-- begin The data --
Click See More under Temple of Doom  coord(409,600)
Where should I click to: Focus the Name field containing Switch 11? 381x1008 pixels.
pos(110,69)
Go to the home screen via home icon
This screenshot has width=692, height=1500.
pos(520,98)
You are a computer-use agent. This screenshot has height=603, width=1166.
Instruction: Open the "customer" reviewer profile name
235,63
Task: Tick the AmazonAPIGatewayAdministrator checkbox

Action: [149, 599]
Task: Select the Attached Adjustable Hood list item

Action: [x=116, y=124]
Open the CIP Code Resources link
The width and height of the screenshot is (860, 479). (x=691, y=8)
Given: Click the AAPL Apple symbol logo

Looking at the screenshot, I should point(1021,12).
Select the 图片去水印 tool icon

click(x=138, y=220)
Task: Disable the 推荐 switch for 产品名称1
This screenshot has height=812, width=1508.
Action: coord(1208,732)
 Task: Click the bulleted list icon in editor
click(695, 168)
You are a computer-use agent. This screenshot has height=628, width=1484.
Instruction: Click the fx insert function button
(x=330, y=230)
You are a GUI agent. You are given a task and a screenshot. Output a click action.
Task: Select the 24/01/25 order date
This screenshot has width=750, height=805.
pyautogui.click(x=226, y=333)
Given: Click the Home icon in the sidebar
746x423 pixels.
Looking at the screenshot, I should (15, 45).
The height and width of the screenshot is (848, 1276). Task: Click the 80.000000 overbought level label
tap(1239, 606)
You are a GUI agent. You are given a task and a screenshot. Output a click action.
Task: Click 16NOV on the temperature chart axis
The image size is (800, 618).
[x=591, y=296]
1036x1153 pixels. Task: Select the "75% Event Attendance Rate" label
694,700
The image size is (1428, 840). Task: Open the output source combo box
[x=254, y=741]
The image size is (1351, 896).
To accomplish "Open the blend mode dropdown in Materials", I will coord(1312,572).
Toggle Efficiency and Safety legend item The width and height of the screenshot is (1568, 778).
-- end The data --
Aim of the task
Reproduce all of the records above word for word, keeping each line as it stands.

Full output
Click See More under Temple of Doom  coord(409,600)
Where should I click to: Focus the Name field containing Switch 11? 381x1008 pixels.
pos(110,69)
Go to the home screen via home icon
This screenshot has width=692, height=1500.
pos(520,98)
You are a computer-use agent. This screenshot has height=603, width=1166.
Instruction: Open the "customer" reviewer profile name
235,63
Task: Tick the AmazonAPIGatewayAdministrator checkbox

Action: [149, 599]
Task: Select the Attached Adjustable Hood list item

Action: [x=116, y=124]
Open the CIP Code Resources link
The width and height of the screenshot is (860, 479). (x=691, y=8)
Given: Click the AAPL Apple symbol logo

Looking at the screenshot, I should point(1021,12).
Select the 图片去水印 tool icon

click(x=138, y=220)
Task: Disable the 推荐 switch for 产品名称1
This screenshot has height=812, width=1508.
Action: coord(1208,732)
 Task: Click the bulleted list icon in editor
click(695, 168)
You are a computer-use agent. This screenshot has height=628, width=1484.
Instruction: Click the fx insert function button
(x=330, y=230)
You are a GUI agent. You are given a task and a screenshot. Output a click action.
Task: Select the 24/01/25 order date
This screenshot has width=750, height=805.
pyautogui.click(x=226, y=333)
Given: Click the Home icon in the sidebar
746x423 pixels.
Looking at the screenshot, I should (15, 45).
The height and width of the screenshot is (848, 1276). Task: Click the 80.000000 overbought level label
tap(1239, 606)
You are a GUI agent. You are given a task and a screenshot. Output a click action.
Task: Click 16NOV on the temperature chart axis
The image size is (800, 618).
[x=591, y=296]
1036x1153 pixels. Task: Select the "75% Event Attendance Rate" label
694,700
The image size is (1428, 840). Task: Open the output source combo box
[x=254, y=741]
The image size is (1351, 896).
To accomplish "Open the blend mode dropdown in Materials", I will coord(1312,572).
Toggle Efficiency and Safety legend item The width and height of the screenshot is (1568, 778).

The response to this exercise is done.